Google Hacking: Why being a Google dork is hurting your company

Are you a Google dork? A simple Google search engine query can expose corporate security secrets and private information. Black hats are aware of it. Are you? Learn how to prevent and defend against Google hacking.

This article can also be found in the Premium Editorial Download: Information Security magazine: Captive to SOX compliance? A compliance guide for managers:

A simple search can expose security secrets. Black hats are aware of it. Are you?

Dorks love Google. Being a Googledork, however, is nothing to aspire to.

Yes, that's an actual term. Haven't heard of it? Well, it's about time you did. Googledork refers to anyone who has unknowingly exposed sensitive information on the Web, enabling search engines to index material that wasn't intended for public consumption.

Are you a Googledork? Are your coworkers? Think long and hard. Then do a pen test to make sure you and your company are in the clear. You might be surprised at what you find.

Google hacking--the practice of using specially crafted search engine queries to cull information about a target--is now a feather in virtually every black hat's cap. They're pulling off real intrusions, using real information gleaned from the simplest of queries on Google and other search engines to attack unsuspecting companies. And, they do it without leaving a trace.

What should worry CISOs most? There's the troubling fact that you may be unaware that your company's sensitive information is a sitting duck on the Internet. Just as disturbing, though, is the alarming simplicity with which these hacks can be executed. All the tools to pull off a successful Google hack are readily available on the Internet.
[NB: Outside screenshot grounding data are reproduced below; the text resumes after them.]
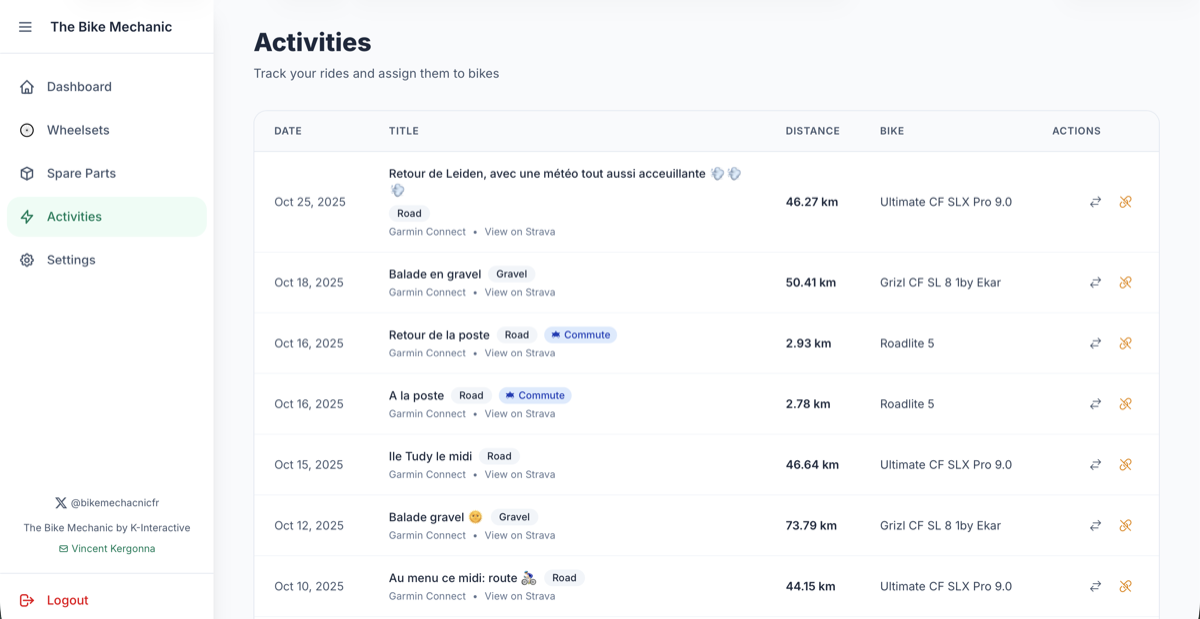Click the envelope icon next to Vincent Kergonna
Screen dimensions: 1200x619
point(63,548)
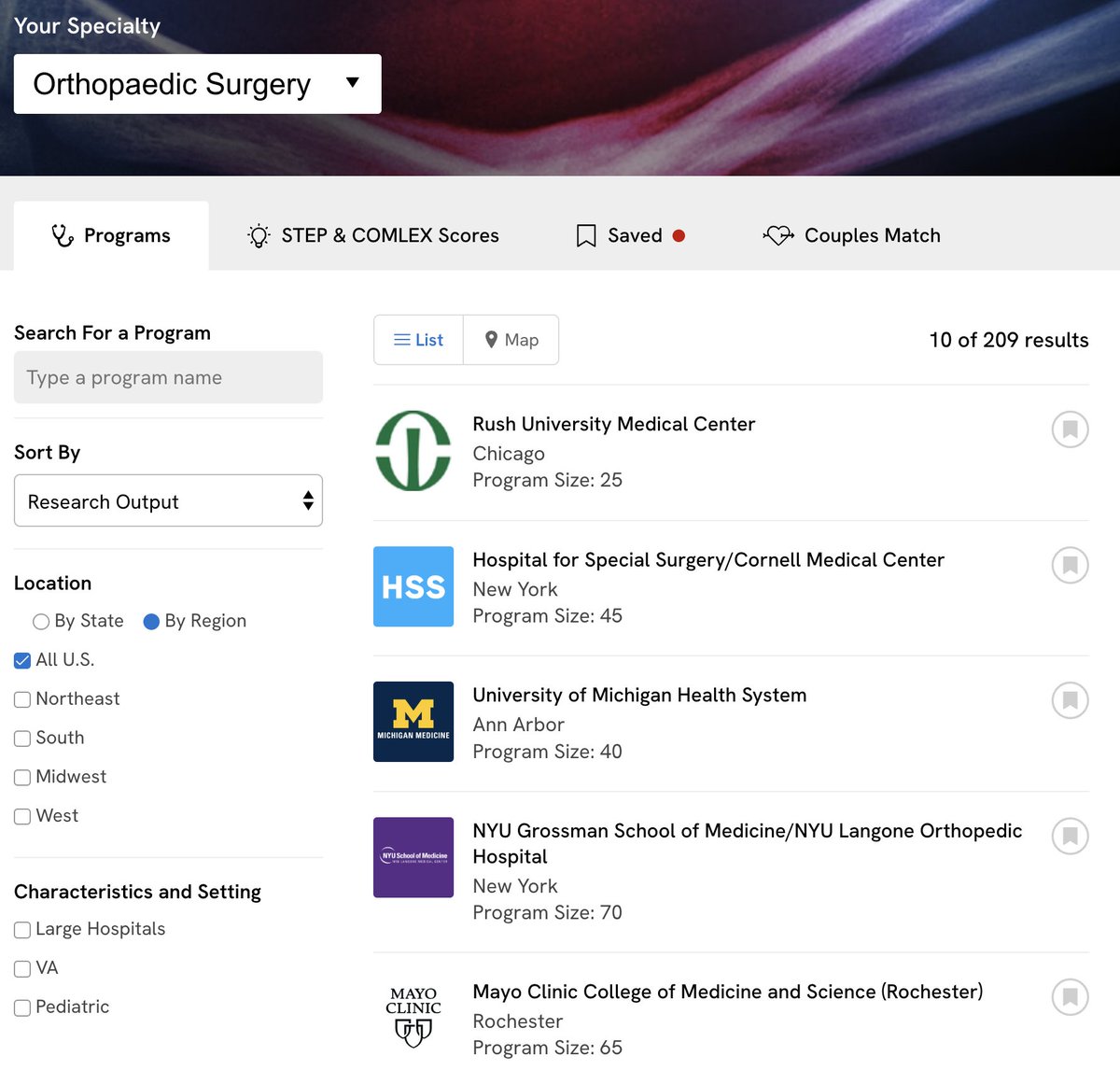Open the Orthopaedic Surgery dropdown arrow
1120x1070 pixels.
(353, 83)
Security practitioners are starting to learn that this is more than silly Web gibberish. If it's your job to secure information, being a Googledork could land you in the unemployment line. You can't be in the dark about this phenomenon...or how to keep from falling prey to it.

Beating Google hackers

Don't be a Googledork.
Follow these tips to stop suspicious searches:

  1. Restrict open directories on Web servers and ensure you have an index file defined.
  2. Use a robots.txt file to block Web crawlers.
  3. Employ NOARCHIVE and NOSNIPPET meta tags to limit caching and snippets.
  4. Use password protection. Google can't traverse protected Web sites.
  5. Assess yourself. Regularly run Google queries against your organization to see what is available.
  6. Keep Web servers patched.
  7. If you don't want data on the Internet, keep it off your Web servers.
  8. Use Google's online "remove" form to delete search results from its cache.
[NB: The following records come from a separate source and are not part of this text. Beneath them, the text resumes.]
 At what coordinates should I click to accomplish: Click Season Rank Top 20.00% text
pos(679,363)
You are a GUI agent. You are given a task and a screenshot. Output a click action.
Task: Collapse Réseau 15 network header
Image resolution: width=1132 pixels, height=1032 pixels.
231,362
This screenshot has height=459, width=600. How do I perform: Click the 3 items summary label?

Sources: Dave Shackleford, Vigilar; John Penrod, The Weather Channel; Google Hacking for Penetration Testers by Johnny Long

So Simple, It's Scary

Johnny Long literally wrote the book on the subject: Google Hacking for Penetration Testers. A white hat, Long created a site (http://johnny.ihackstuff.com/) that hosts the Google Hacking Database (GHDB), a trove of queries that admittedly have value to hackers and pen-testers alike. He says hackers of some repute--like Mark "Simple Nomad" Loveless and Ryan Russell--were among the first to tap search engines. Long's book and dynamic presentations at industry conferences have made Google hacking part of the security lexicon.
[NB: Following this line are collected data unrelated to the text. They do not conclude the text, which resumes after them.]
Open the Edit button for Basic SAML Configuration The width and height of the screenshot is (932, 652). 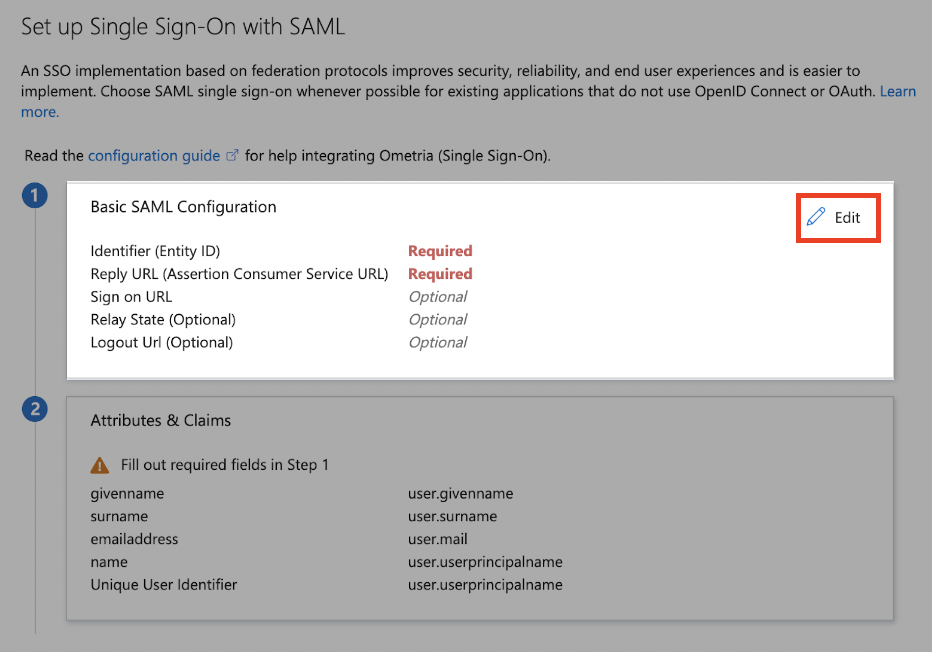tap(838, 218)
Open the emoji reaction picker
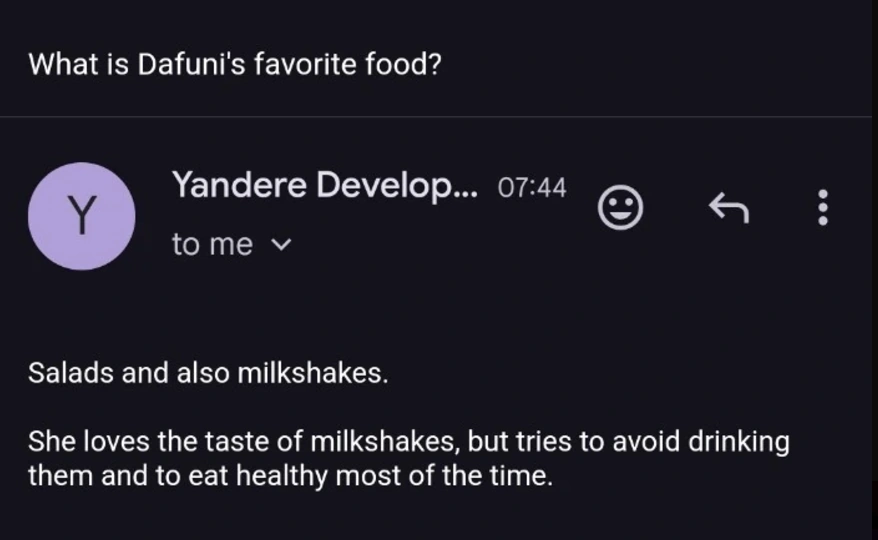 pyautogui.click(x=620, y=208)
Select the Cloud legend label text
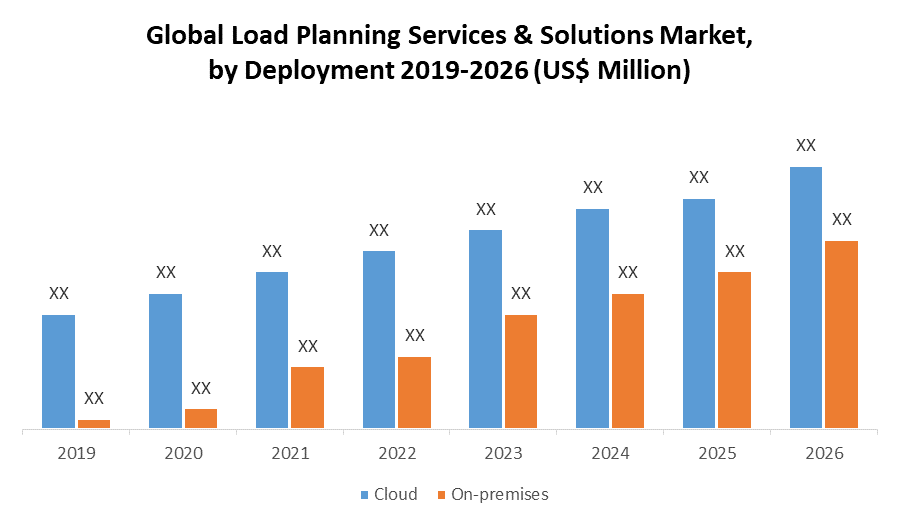The image size is (900, 525). tap(396, 494)
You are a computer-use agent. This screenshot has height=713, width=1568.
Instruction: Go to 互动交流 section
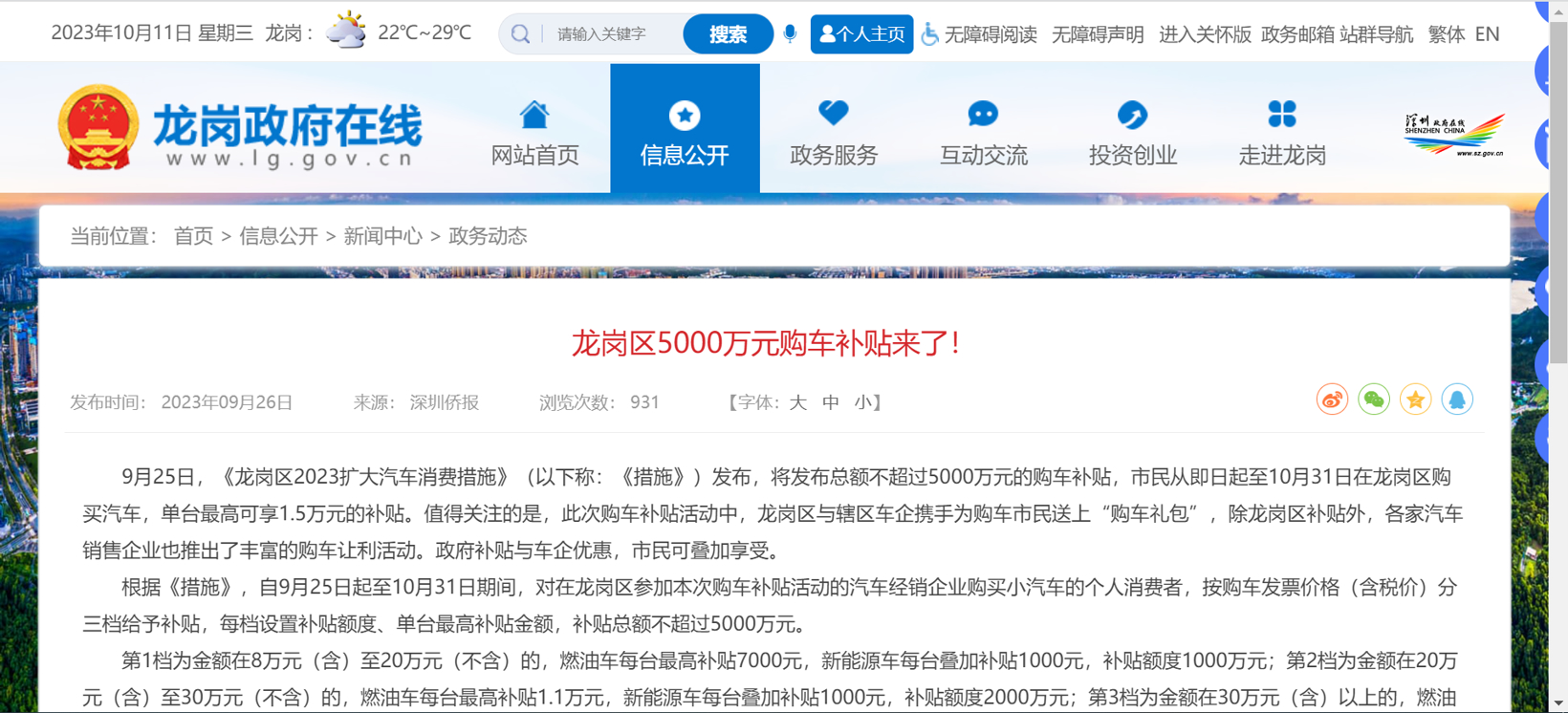coord(983,130)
"The simple fact is that, if you put a searchable interface on any pile of data, I think bad guys will eventually figure out you can do not-so-nice things with that," Long says.

In part, Google hacking is a misnomer. A large part of it is information gathering, turning Google's extensive search powers loose on an enterprise's vulnerable servers and files, password logs, open directories, Web-based device-management panels, remote desktop protocol clients, and administration interfaces for routers and switches. Intent separates pen-testers from black hats.

The hacks don't always require a lot of sophistication. The right combination of advanced operators--special terms that enable more sophisticated queries--and search terms can open your eyes to enterprise security secrets you'd never believe were readily available on the Internet. It's up to the security manager to make Google hacking part of any penetration test, and to design and implement security policies and procedures that review what data and infrastructure controls are exposed to the Internet.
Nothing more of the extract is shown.